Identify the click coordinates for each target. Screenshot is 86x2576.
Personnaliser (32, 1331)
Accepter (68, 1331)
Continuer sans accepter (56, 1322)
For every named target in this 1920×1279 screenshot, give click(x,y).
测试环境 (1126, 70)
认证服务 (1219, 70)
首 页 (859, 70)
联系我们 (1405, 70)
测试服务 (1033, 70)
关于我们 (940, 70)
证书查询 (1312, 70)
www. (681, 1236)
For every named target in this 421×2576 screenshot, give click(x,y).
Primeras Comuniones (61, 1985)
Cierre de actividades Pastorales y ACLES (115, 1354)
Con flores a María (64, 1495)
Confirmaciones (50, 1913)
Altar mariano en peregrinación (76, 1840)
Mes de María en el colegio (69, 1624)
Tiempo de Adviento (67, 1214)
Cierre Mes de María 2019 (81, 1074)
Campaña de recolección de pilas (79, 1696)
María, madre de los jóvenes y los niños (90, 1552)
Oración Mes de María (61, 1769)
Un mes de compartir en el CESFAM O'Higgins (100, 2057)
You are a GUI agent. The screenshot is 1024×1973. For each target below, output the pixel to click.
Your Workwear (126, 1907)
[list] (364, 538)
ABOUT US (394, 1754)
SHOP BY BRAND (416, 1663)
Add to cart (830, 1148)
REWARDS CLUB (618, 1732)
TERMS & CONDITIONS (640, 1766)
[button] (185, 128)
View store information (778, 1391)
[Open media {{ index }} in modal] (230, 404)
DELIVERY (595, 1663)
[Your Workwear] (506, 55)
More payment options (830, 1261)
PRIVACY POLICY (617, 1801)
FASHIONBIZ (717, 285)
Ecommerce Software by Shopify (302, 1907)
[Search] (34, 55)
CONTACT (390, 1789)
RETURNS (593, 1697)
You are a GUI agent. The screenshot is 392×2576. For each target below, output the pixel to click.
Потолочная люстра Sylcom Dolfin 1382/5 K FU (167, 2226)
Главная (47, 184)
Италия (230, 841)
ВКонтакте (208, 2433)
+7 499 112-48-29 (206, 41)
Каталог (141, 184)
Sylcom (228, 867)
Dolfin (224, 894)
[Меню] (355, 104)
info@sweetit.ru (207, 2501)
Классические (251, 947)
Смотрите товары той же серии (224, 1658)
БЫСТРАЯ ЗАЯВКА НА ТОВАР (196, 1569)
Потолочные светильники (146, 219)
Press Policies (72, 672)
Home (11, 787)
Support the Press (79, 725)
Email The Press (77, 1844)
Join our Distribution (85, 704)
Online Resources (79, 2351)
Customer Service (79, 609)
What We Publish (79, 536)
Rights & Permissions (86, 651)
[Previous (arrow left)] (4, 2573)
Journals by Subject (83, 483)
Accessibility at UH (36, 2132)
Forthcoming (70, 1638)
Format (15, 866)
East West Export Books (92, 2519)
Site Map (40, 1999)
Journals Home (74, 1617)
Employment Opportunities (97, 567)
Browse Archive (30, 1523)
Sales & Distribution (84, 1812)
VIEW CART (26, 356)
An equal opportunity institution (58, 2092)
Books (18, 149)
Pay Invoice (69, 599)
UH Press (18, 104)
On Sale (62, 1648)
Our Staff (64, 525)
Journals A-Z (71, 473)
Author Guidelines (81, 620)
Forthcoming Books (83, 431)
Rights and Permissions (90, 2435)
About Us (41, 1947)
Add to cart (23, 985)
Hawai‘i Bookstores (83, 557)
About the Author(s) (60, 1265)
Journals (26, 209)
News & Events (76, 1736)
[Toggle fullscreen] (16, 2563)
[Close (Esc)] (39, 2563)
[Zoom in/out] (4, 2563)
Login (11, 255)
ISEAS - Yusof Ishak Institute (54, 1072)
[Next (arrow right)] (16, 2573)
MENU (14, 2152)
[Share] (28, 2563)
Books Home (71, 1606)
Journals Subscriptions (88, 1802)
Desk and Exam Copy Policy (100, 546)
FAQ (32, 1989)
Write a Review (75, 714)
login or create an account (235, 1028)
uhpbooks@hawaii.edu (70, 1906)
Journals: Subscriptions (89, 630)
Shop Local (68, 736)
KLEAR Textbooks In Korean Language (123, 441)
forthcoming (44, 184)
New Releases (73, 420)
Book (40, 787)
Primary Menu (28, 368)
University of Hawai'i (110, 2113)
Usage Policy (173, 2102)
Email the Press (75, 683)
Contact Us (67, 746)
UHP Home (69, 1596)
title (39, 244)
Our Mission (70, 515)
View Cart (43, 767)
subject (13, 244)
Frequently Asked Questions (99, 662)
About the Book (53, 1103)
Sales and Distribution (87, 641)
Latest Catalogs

#### [WHAT TO WORK ON]
All lines in the listing above with the string "Sylcom" should be returned.

#### [SOLUTION TO THE EXERCISE]
Потолочная люстра Sylcom Dolfin 1382/5 K FU (167, 2226)
Sylcom (228, 867)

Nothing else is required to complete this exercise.